Ein Spielzimmer im Reichstagsgebäude

Bessere Zeiten also, aber (noch) nicht für alle. Dass Politikerinnen sich nicht so selbstverständlich zum oft bemühten Laternenumzug verkrümeln können, weil ihnen Absenz auch als Schwäche ausgelegt werden kann, zeigt die Initiative "Eltern in der Politik", die weibliche Bundestagsabgeordnete im Sommer gegründet haben: "Einige von uns kamen unter Rechtfertigungsdruck, weil öffentliche Rankings über verpasste namentliche Abstimmungen noch nicht mal Fehlen aufgrund des Mutterschutzes berücksichtigen. Andere fielen über Wochen aus, weil sich ihr Kind einer schweren OP unterziehen musste", heißt es in der Satzung. Die Abgeordneten Franziska Brantner (Grüne), Katja Kipping (Linke), Lisa Paus (Grüne), Susann Rüthrich (SPD), Dagmar Schmidt (SPD) und Kristina Schröder sind die Initiatorinnen.

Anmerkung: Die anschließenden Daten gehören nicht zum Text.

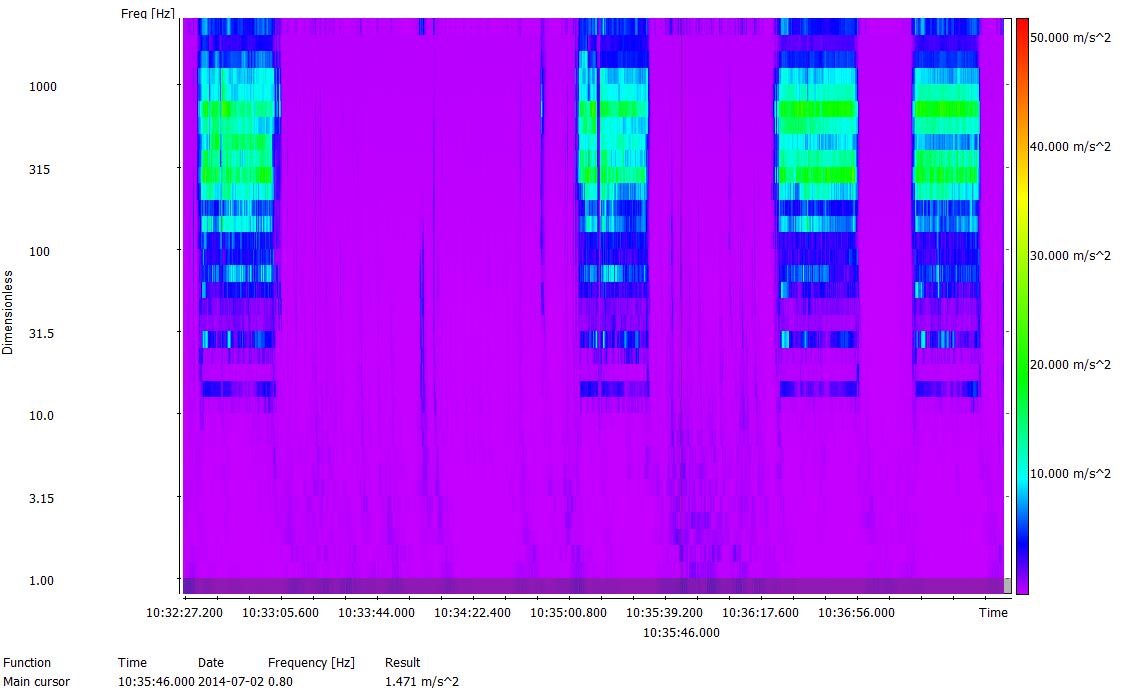Select the 10:35:00.800 time axis label
The width and height of the screenshot is (1127, 689).
pos(568,613)
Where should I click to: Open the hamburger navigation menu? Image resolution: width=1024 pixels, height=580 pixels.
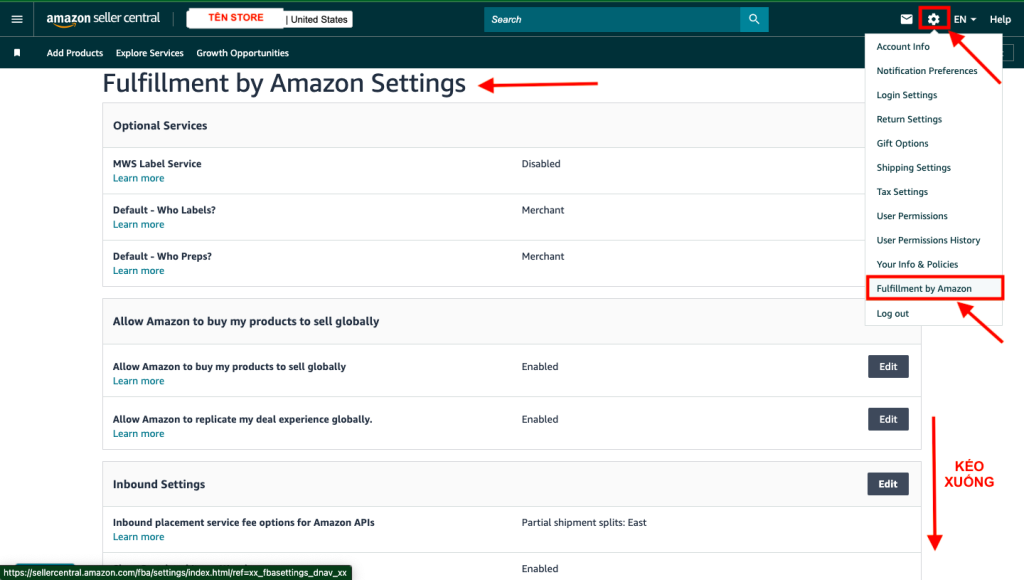coord(16,18)
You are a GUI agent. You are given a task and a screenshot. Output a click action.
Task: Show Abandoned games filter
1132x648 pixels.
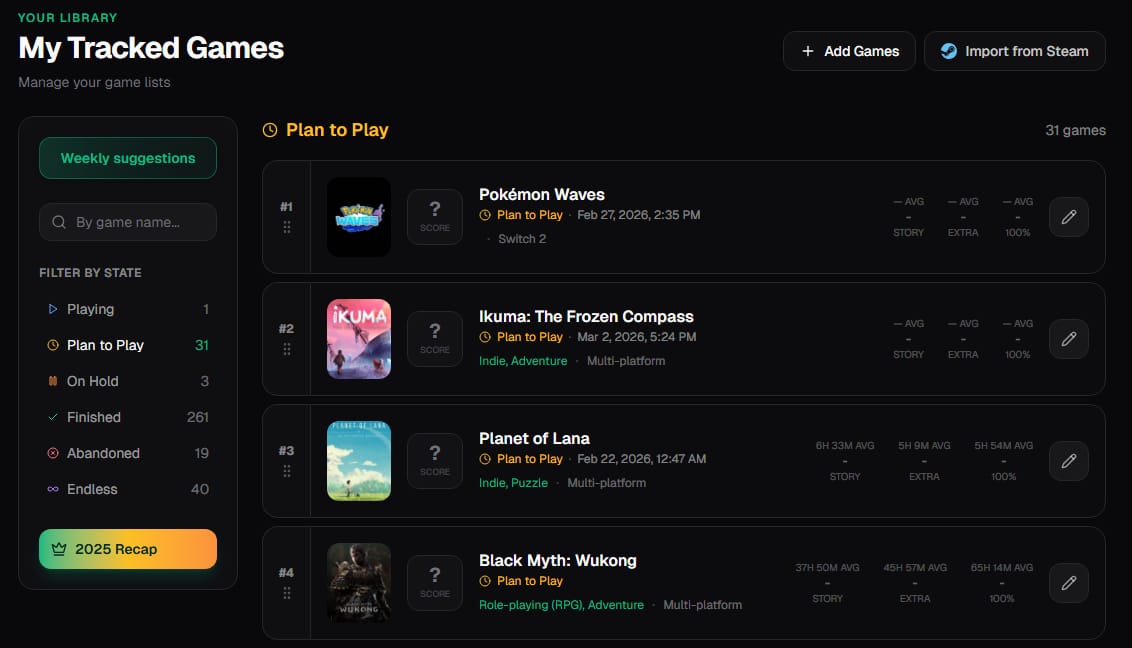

Es sind ganz praktische Dinge, die diese Mütter kleiner Kindern fordern: ein Spielzimmer im Reichstagsgebäude, eine flexibel buchbare Kinderbetreuung, Wickelräume, mehr Videokonferenzen. Man mag gar nicht glauben, dass dies bei den Berliner Entscheiderinnen und Entscheidern noch nicht selbstverständlich ist.

Aber die Politikerinnen fordern auch eine Selbstverpflichtung ein - von allen: "Wir reden nicht nur über Familienpolitik, sondern wir wollen auch die Arbeitswelt Politik so einrichten, dass Familie und Politik besser vereinbar sind." Ihre Forderungen schließen beispielsweise einen politikfreien Sonntag ein oder effiziente Sitzungsleitungen mit Angabe eines Endzeitpunktes.

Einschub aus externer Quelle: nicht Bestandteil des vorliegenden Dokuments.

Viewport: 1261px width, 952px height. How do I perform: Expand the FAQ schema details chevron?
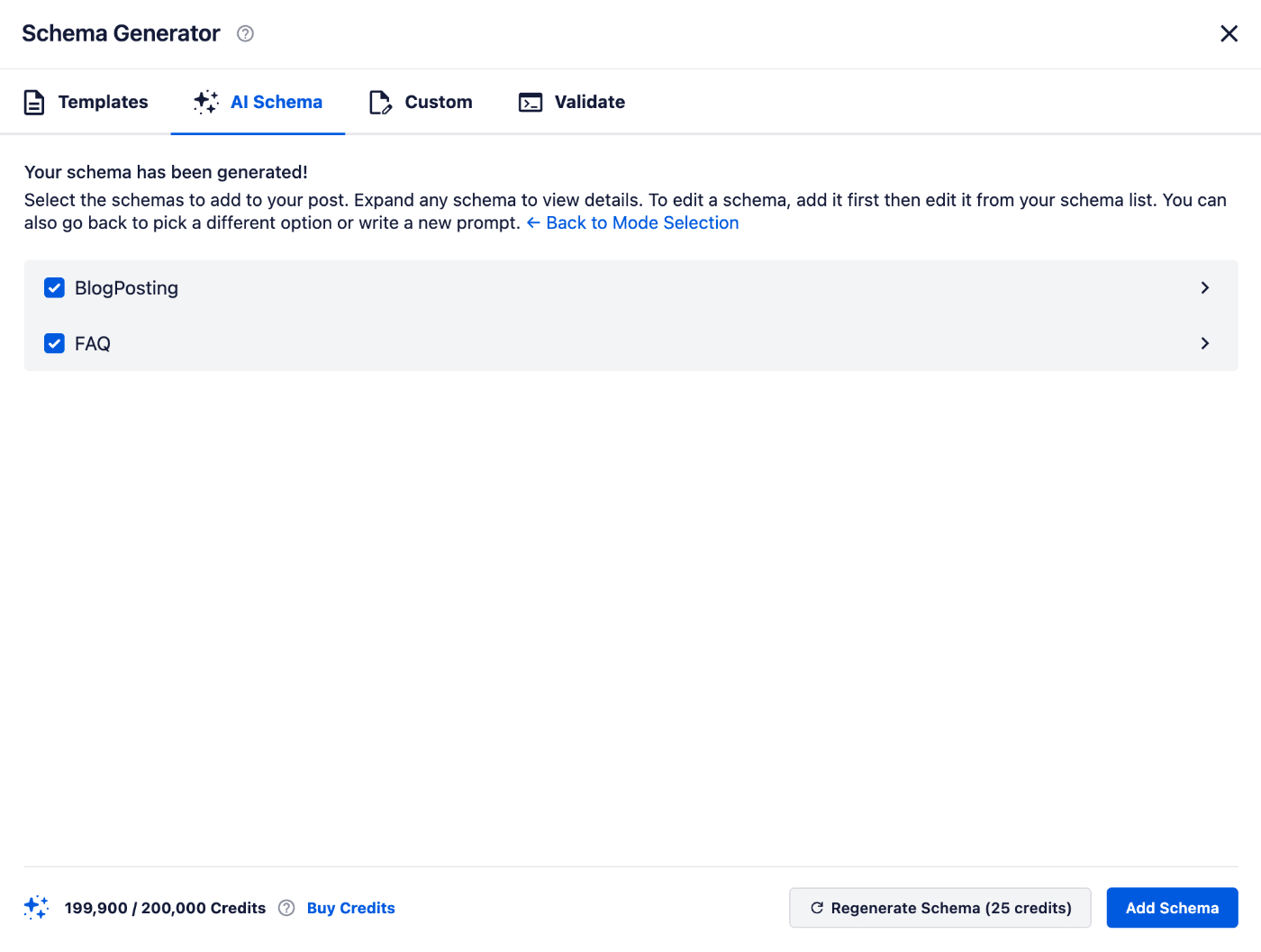coord(1204,344)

So privilegiert diese Abgeordneten-Frauen sind, weil sie gut verdienen und sich manche Termine frei einteilen können, schieben sie mit ihrer Initiative aber zwei Dinge voran, die auch Normalo-Müttern helfen und langfristig für eine andere Selbstverständlichkeit in der Gesellschaft insgesamt sorgen könnten: flexible Arbeitszeiten, Stichwort Effizienz satt Präsenz. Und einen fairen Wettbewerb: "Wir nehmen besondere Rücksicht auf politische Konkurrenten, deren Kind gerade auf die Welt gekommen ist", fordern sie.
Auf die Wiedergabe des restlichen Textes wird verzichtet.